La pratica dei matrimoni precoci non rappresenta soltanto una fonte di risparmio economico per le famiglie povere ma spesso, in situazioni di grave crisi umanitaria, diventa una forma di difesa dal rischio di stupro per molte ragazze. Il Libano, che pur registra un tasso molto basso di matrimoni precoci, 6%, nel 2017-2018 ha ospitato percentuali molto alte di bambine e adolescenti rifugiate già sposate:

  • il 40% delle giovani rifugiate siriane;
  • il 12% delle giovani rifugiate palestinesi;
  • il 25% delle giovani rifugiate palestinesi provenienti dalla Siria.

Il controllo collettivo sulla vita sessuale di molte bambine e ragazze in tutto il mondo si esprime anche attraverso pratiche tradizionali come le mutilazioni genitali femminili (MGF). Per il 2020 il Fondo delle Nazioni Unite per la popolazione ha stimato 2 milioni di casi aggiuntivi di MGF. Ma cosa lega la pandemia all’incremento delle MGF? Sostanzialmente l’allentamento dei controlli governativi e la sospensione dei progetti di Ong e attori internazionali impegnati nel loro contrasto. In Somalia, in cui il 98% delle donne sono sottoposte a MGF, le famiglie stanno approfittando della chiusura delle scuole per eseguire le mutilazioni senza il rischio di destare i sospetti di docenti e autorità scolastiche.
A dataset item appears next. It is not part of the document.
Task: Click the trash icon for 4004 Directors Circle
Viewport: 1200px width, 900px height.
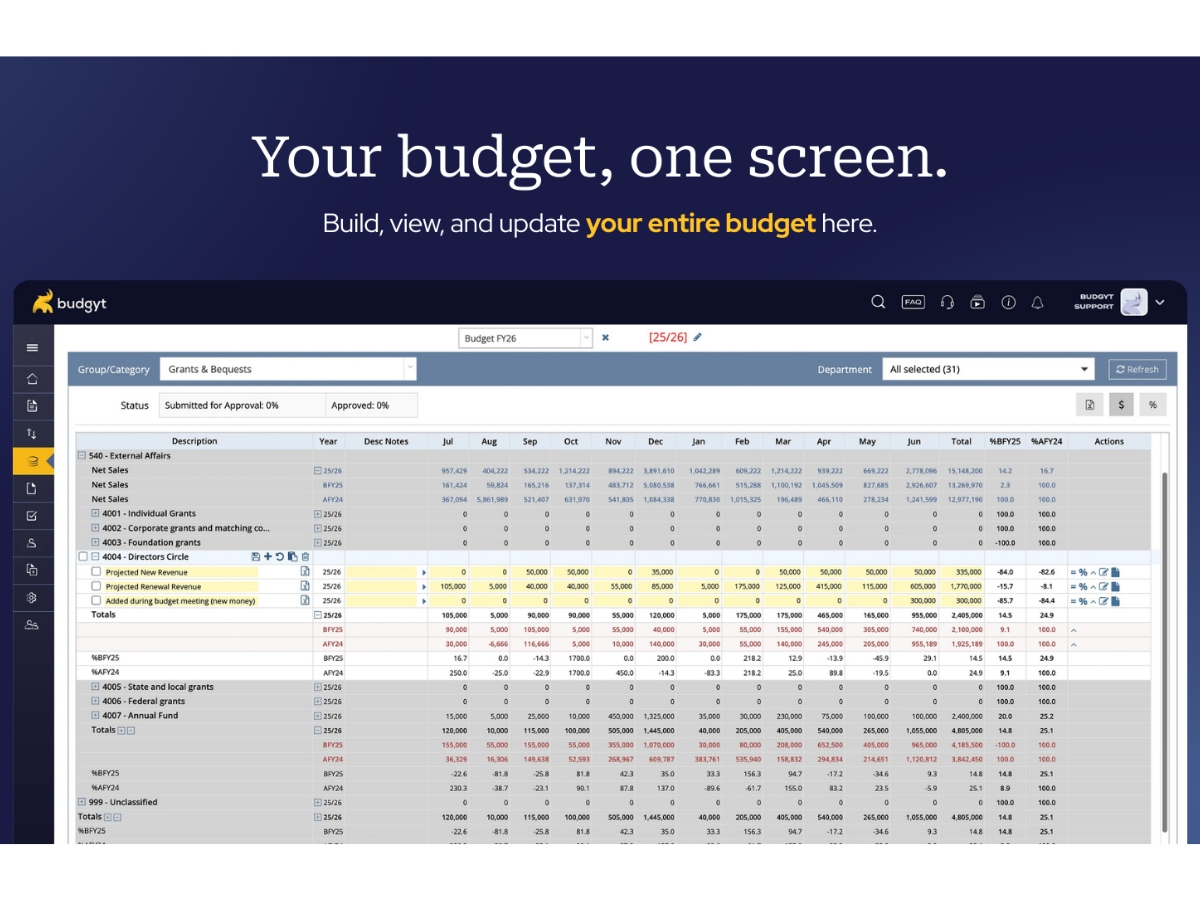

Povertà e lavoro minorile: le ripercussioni sull’istruzione

Con la pandemia di covid-19 per il 2020 si attende un incremento di 130 milioni di persone senza possibilità di sostentamento alimentare. Ciò comporta, soprattutto nei paesi economicamente più fragili o già esposti a crisi umanitarie, che i bambini subiscano pressioni affinché lavorino per aiutare le famiglie. Nel caso di molte bambine e ragazze, inoltre, si tratta di un lavoro aggiuntivo rispetto al lavoro domestico e di cura per i parenti malati, che le espone ad un rischio maggiore di contrarre il virus e le allontana dalla scuola.
Un fattore che va ad aggravare le barriere di genere che impediscono o frenano l’accesso delle ragazze al mondo dell’istruzione, nonostante i rendimenti scolastici decisamente positivi delle bambine a livello globale. In Sierra Leone, in un villaggio gravemente colpito dall’epidemia di Ebola del 2014-2015, le iscrizioni scolastiche per le adolescenti, al termine dell’emergenza, sono diminuite di un terzo. In situazioni di crisi economica, infatti, si preferisce investire sull’istruzione dei figli maschi risparmiando su quella delle bambine, il cui futuro è ancora fortemente condizionato dal peso di credenze culturali e dall’incertezza economica delle famiglie.
Celebrare Pechino +25 significa ridare priorità alle problematiche concrete e materiali che affliggono bambine e ragazze in tutto il mondo, vigilando affinché la pandemia non diventi l’ennesimo pretesto per l’arretramento sul piano dei diritti delle donne. Magari dando finalmente voce alle protagoniste.